# How does one calculate the integral of the sum of two absolute values?

I know how to find the integral of just one absolute value, but this problem presents the integral of the sum of two absolute values. Help!

I want to evaluate:

$$\int_a^b{(|x-1| + |x+1|) dx}$$

-
Do you know how to integrate the sum of two functions? –  Erick Wong Feb 26 '13 at 2:35
use additivity of integrals and see where the two functions change signs. –  Mathematician Feb 26 '13 at 2:37

You need to separate the integral into cases like $x\in[a, -1], x\in(-1,1), x\in[1,b]$, assuming $a<-1<1<b$. Then, for each case, you can get rid of the absolute value and calculate the integral as usual.

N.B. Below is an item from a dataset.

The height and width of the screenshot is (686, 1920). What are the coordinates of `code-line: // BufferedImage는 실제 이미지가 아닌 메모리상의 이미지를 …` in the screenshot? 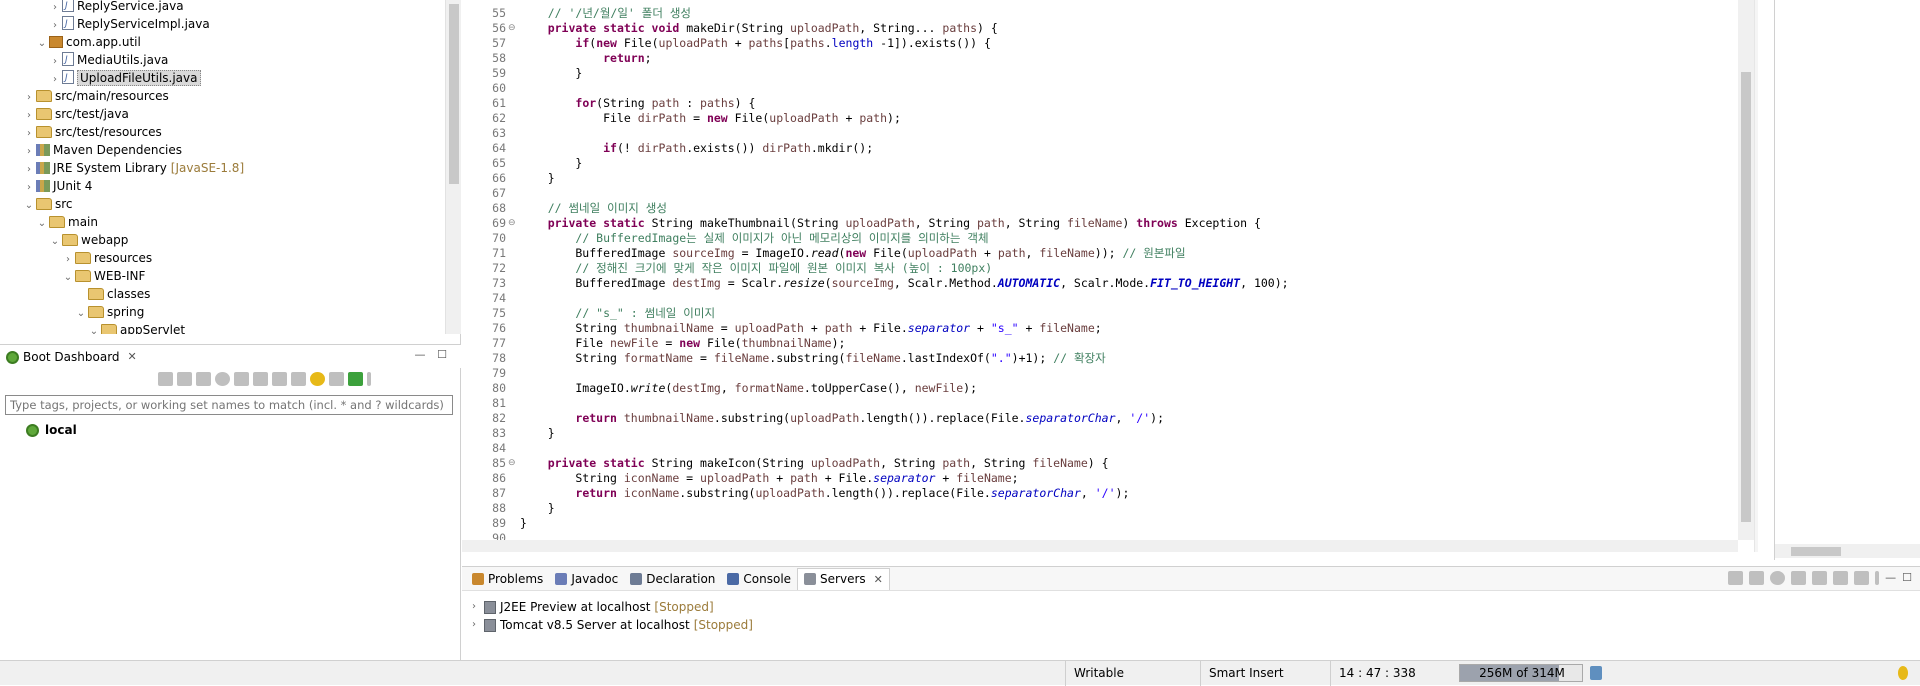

It will be clear if you try to draw the graph of the function.

-

Absolute value represents a piecewise function.

$$|x| = \left\{ \begin{array}{lcr} x & : & x \geq 0 \\ -x & : & x < 0\end{array}\right.$$

As with integrating any piecewise function, break the interval of integration up into the separate regions for which you have something easier to handle and integrate each part separately.

In this case, suppose $a = -3$ and $b = 4$. Then

$$\int_{-3}^{4} |x-1| + |x+1| dx = \int_{-3}^{-1} -(x-1) -(x+1) dx + \int_{-1}^{1} -(x-1) + (x+1) dx + \int_{1}^{4} (x-1) + (x+1) dx$$

-

Note that $f(x) = |x-1| + |x+1|$ can be broken down into multiple cases:

$$f(x) = \begin{cases}(x-1)+(x+1)& \text{if }x\ge1 \\ -(x-1)+(x+1) & \text{if } -1\le x\le1 \\ -(x-1)+-(x+1) & \text{if } x\le-1 \end{cases}$$

Simplifying: $$f(x) = \begin{cases} 2x& \text{if }x\ge1 \\ 2 & \text{if } -1\le x\le1 \\ -2x & \text{if } x\le-1 \end{cases}$$

This is easily visualized with a graph (see Wolfram|Alpha).

So, to integrate, break up the interval $[a, b]$ with $-1$ and $1$.

An example will probably help: \begin{align} \int_{-3}^3|x-1|+|x+1|\;dx &= \int_{-3}^{-1}-2x\;dx+\int_{-1}^{1}2\;dx+\int_1^32x\;dx\\ &=-x^2\bigg|^{-1}_{-3} + 2x\bigg|_{-1}^1+x^2\bigg|_1^3\\ &=8+4+8\\ &=20 \end{align}